バイデン政権の親韓政策には裏があるか

 筆者は、米国は開発の遅れた国を助け、世界中を民主主義国にしたいのだと考えている。それが彼らの正義だと。

 その背景には、大英帝国によるお茶の関税のいい加減さに怒って始まったボストン茶会事件がある。また、米国はキリスト教徒によって建国されており、聖書に忠実で、弱者を助けるという発想を持ち続けている。
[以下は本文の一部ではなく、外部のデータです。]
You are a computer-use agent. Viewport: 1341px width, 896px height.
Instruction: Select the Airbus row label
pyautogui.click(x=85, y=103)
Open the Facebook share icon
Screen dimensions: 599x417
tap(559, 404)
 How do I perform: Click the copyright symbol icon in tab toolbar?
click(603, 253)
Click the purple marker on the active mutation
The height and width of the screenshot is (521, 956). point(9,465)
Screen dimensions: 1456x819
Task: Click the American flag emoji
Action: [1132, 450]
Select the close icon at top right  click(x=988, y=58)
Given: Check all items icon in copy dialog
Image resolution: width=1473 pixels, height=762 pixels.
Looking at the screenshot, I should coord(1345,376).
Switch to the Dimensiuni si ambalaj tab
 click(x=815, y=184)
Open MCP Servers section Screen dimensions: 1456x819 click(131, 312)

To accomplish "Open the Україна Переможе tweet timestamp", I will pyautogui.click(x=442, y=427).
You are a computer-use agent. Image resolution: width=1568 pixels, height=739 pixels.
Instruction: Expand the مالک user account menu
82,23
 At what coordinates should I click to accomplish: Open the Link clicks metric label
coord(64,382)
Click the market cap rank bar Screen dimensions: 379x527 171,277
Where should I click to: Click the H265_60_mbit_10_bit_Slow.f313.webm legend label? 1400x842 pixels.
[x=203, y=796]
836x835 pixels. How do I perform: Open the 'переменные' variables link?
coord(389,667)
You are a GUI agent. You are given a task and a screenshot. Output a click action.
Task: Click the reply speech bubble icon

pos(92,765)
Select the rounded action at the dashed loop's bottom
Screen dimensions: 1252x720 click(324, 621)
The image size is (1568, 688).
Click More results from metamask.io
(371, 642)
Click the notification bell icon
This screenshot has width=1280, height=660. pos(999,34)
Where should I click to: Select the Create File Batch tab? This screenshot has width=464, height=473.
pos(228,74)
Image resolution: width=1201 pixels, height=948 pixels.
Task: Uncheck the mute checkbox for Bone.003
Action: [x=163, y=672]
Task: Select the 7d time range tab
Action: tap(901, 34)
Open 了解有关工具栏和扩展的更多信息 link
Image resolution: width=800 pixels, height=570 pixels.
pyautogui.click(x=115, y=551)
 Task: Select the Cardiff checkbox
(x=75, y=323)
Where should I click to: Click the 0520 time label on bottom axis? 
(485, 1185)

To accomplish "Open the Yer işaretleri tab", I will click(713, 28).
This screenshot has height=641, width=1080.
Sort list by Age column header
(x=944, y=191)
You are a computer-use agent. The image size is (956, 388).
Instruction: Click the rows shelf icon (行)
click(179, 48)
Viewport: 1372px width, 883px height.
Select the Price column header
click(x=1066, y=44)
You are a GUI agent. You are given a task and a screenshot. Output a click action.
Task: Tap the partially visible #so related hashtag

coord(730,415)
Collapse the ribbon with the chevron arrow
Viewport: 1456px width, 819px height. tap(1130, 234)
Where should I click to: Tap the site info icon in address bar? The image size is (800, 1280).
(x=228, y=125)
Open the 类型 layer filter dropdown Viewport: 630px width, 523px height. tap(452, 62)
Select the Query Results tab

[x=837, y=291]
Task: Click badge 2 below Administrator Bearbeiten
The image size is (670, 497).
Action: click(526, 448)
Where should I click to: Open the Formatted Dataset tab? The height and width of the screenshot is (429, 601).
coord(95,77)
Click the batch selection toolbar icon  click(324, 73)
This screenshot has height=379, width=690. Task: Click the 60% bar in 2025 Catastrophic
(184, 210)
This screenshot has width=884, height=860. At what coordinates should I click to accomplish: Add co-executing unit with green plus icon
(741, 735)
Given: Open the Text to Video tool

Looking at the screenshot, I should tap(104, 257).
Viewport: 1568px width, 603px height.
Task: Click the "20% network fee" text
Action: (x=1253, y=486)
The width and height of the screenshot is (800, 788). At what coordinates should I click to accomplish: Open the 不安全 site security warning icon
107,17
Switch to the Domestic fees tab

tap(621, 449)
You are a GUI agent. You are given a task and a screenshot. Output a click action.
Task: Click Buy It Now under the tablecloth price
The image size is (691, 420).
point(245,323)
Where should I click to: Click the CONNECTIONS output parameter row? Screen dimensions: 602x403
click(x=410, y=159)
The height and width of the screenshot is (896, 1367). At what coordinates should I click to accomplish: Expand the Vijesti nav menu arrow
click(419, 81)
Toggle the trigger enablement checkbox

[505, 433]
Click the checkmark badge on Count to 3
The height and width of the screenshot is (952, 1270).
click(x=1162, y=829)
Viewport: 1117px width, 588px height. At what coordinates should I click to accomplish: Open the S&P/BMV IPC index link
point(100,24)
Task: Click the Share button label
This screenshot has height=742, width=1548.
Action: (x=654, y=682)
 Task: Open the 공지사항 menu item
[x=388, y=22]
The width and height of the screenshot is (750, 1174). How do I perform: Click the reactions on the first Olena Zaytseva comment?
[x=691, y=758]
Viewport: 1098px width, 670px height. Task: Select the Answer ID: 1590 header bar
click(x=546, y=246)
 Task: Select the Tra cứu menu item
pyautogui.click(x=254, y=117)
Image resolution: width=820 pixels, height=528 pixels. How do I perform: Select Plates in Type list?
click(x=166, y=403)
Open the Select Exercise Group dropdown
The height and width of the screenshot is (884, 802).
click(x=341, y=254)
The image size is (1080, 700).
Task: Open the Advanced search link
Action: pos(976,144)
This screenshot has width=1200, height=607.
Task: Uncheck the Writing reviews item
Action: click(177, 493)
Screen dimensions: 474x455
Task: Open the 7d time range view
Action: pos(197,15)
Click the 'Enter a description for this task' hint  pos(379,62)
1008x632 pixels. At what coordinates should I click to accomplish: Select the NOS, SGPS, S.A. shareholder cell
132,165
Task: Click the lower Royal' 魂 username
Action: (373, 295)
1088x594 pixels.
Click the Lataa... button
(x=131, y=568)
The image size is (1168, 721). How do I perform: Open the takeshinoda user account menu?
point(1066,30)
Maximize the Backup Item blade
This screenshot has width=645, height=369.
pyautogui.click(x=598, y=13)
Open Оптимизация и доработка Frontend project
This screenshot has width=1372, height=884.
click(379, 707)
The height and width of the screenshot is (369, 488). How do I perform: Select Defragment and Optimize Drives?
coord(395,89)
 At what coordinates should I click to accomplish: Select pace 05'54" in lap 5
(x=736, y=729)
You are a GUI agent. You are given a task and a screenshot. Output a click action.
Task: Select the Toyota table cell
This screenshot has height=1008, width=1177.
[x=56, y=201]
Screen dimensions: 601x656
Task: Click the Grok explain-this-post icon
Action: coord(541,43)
 東アジアで言えば、第二次大戦前には日本に侵略された中国を救うべく援蒋ルートで支援した。第二次世界大戦後も、オバマ政権の途中までは、民主主義国になることを期待して中国を支援した。残念ながら、中国は米国の期待通りにはならなかったので、今は米中対立となっているが、それは結果論に過ぎない。

 同様に、米国は韓国を支援することを正義だと思っている。第一次安倍政権の時、安倍首相の靖国参拝を止めたのはバイデン副大統領(当時)であり、参拝後に安倍首相に怒ったのも彼だ。米国は日本の経済力を前提に重要な同盟国だとしているが、韓国はそれとは比較にならない意味で、発展を支援したい国と捉えている。韓国は今も、以前の中国と同じなのだ。

 しかも、仮に韓国がICBM(大陸間弾道ミサイル)を開発しても、核拡散防止条約(NPT)の加盟国であり、基本的には韓国が核ミサイルを保有するリスクはない。中国と北朝鮮の存在を前提とすれば、簡単に反米に傾くことはないだろう。

 文大統領に対する評価も、少なくとも米国の専門家の間では、北に対して太陽政策を採った金大中氏、廬武鉉氏に次いで三番目のプログレッシブ(進歩派)大統領だというもので、決して、親中にシフトしたとは見てない。

 従って、バイデン政権としては、韓国に対して具体的に何かを期待するというよりも、北朝鮮との融和を進める際のドライバーになって欲しいだけだ。それ自体は文大統領であれ、次の大統領であれウェルカムだろう。